*EXTRACTED TEXT*:
>>
Office of Management and Budget (OMB) Director Mick Mulvaney said as much when presenting the administration’s budget plan this week to cut safety net programs by hundreds of billions of dollars over the next 10 years. The administration also wants to tighten work requirements for those getting aid, such as food stamps, or Supplemental Nutrition Assistance Program (SNAP) benefits.

“If you’re on food stamps, and you’re able-bodied, we need you to go to work. If you’re on disability insurance and you’re not supposed to be — if you’re not truly disabled, we need you to go back to work,” he said.

Taken at face value, this is merely to state a simple ideal: that those who can work do work and contribute to society. But let’s examine it in the light of our not-so-simple reality.

First, Mr. Mulvaney’s statement assumes that people on food stamps are not working. This is not the case. I can tell you from experience that people on food stamps may be working, but simply not making enough money to feed their families. Studies of data collected by both government and private enterprises show this.

The second assumption his statement makes is that any able-bodied American ought to be able to find a job. That’s a big assumption, considering that most jobs—especially those that pay well enough to support an individual or family—require more than simple able-bodiedness. They require a certain level of education, a specific knowledge or skill. Even picking crops requires a specialized knowledge about how to do this task without damaging either the produce or the plant it is picked from. This is a lesson that several states learned the hard way when they enacted draconian immigration polices (but that’s a subject for a different day).

Think about it: even highly-trained out-of-work individuals in some industries have found it difficult or even impossible to find work in their field because their skills are viewed as being obsolete in a matter of months.

Are there people who are perfectly happy to be out of work? Sure. Do they form a large enough bloc among people on food stamps to justify cutting these programs to the point that they impact more than the target bloc? I’ve never seen any statistics to support this idea.

Indeed, can the proposed cuts be made without harming citizens who do really need aid to survive?

This raises a more urgent question: Is it justice to harm those innocent of the laziness Mr. Mulvaney’s statement assumes in order to punish the ”freeloaders” or force them to find work? Is it humane? By what virtue or principle does it makes sense?

 

In other words, what is the ultimate value that is served in harming these individuals? Who benefits from this harm? Does the benefit to one group warrant the damage done to the other?

Is any of this even realistic? That is, does it actually ensure that able-bodied people on food stamps find work that pays enough for them to no longer need food stamps? If not, whatever is the point of cutting their benefits?

Here’s the most irrational part of this: Setting a dollar amount to cut assumes that we know how many individuals are gaming the system AND how many will be able to simply find a job if they only try.

To return to my first point; it is difficult for even people with skills and training to find work. Consider the circumstances that contribute to people being on food stamps in the first place: lack of education and necessary skills, transportation, age etc. Many able-bodied Americans are not working because there is a lack of jobs that they can fill, regardless of how able-bodied they are. Or perhaps because their economic reality forces them to live where there is neither work, nor transportation.
<<
*EXERCISE MATERIALS*:
>>
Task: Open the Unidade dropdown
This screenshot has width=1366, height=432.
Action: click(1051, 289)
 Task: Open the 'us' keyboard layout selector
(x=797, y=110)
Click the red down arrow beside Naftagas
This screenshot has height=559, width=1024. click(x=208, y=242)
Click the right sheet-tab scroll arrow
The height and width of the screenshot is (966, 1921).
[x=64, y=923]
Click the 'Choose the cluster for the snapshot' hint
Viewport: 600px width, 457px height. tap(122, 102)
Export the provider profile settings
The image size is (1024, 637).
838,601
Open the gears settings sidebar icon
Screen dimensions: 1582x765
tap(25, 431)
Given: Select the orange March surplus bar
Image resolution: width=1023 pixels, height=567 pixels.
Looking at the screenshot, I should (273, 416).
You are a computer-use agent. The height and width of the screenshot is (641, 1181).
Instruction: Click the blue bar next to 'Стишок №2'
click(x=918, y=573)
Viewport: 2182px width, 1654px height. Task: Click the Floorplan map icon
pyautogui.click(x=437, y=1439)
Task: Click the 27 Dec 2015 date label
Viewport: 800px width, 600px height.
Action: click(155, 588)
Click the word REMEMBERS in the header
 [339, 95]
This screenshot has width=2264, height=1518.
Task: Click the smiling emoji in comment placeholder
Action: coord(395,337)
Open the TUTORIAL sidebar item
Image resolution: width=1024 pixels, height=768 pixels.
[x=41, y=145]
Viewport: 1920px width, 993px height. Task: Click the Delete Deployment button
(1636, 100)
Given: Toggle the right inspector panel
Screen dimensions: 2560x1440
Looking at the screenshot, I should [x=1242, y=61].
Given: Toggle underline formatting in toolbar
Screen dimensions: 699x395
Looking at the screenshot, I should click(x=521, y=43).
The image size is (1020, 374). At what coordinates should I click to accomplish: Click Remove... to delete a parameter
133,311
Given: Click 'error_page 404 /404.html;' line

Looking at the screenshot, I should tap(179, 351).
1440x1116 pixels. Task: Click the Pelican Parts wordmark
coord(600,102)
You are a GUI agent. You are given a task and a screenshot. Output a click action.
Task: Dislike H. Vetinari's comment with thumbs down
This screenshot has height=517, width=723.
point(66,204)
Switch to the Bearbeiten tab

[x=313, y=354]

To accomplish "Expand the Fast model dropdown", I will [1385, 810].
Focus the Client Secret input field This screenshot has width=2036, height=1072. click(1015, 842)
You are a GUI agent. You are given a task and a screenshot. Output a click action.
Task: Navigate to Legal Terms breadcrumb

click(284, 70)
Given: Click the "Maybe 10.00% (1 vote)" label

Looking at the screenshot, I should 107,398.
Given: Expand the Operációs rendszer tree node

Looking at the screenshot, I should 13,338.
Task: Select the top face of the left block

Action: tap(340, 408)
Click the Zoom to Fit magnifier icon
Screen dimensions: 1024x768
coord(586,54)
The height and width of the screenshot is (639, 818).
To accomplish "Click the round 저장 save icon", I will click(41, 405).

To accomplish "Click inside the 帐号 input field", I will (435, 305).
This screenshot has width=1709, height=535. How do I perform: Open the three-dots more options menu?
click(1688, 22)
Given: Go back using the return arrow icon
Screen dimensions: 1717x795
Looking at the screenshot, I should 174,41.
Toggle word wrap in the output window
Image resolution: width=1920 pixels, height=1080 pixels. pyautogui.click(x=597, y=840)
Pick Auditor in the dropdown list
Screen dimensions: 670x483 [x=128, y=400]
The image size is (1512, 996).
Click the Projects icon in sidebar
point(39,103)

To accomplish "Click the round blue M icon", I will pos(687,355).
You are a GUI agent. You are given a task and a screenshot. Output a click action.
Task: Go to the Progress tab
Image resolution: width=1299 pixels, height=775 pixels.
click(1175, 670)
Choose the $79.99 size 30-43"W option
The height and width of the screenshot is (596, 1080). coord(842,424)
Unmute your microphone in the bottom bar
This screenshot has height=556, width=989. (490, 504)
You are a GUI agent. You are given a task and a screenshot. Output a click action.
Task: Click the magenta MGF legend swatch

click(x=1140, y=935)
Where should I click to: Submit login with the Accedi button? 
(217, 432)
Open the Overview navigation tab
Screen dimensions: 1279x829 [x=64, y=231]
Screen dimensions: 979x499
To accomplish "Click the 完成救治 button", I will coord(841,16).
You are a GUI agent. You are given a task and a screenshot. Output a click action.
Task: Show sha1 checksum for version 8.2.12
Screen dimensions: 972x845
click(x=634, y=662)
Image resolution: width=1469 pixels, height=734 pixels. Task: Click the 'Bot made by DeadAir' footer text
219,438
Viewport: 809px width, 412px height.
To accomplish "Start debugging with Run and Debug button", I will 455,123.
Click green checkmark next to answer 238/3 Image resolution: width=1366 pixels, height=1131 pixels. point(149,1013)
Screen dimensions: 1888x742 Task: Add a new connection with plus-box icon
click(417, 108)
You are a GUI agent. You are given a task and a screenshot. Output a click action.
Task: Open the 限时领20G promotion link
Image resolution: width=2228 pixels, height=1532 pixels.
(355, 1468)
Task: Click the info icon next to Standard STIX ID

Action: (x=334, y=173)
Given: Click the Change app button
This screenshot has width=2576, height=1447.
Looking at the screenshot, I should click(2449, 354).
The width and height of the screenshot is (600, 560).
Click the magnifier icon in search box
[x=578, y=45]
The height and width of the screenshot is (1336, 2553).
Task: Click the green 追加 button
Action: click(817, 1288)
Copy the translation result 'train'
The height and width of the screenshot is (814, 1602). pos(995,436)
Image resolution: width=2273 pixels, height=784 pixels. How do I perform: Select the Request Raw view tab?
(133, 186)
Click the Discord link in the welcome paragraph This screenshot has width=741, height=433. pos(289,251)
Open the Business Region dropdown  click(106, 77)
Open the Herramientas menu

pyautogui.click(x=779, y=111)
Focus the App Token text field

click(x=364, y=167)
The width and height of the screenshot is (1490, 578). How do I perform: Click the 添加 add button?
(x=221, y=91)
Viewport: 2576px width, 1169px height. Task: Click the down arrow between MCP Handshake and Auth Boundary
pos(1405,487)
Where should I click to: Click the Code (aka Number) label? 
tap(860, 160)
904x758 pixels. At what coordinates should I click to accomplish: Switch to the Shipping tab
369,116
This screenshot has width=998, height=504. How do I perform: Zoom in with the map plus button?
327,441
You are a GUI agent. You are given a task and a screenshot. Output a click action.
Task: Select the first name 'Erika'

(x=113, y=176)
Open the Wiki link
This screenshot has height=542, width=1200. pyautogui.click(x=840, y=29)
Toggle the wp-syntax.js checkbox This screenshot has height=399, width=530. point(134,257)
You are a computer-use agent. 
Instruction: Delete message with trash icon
<<
*DIRECTIONS*:
1. Who presented the administration's budget plan, according to the commentary on food stamps?
2. Duplicate the lines of the entries starting at their first line and ending at the line that contains "This screenshot has height=559, width=1024.", with both of those lines included.

*TASK RESULTS*:
1. Office of Management and Budget (OMB) Director Mick Mulvaney.

2.
Task: Open the Unidade dropdown
This screenshot has width=1366, height=432.
Action: click(1051, 289)
 Task: Open the 'us' keyboard layout selector
(x=797, y=110)
Click the red down arrow beside Naftagas
This screenshot has height=559, width=1024. click(x=208, y=242)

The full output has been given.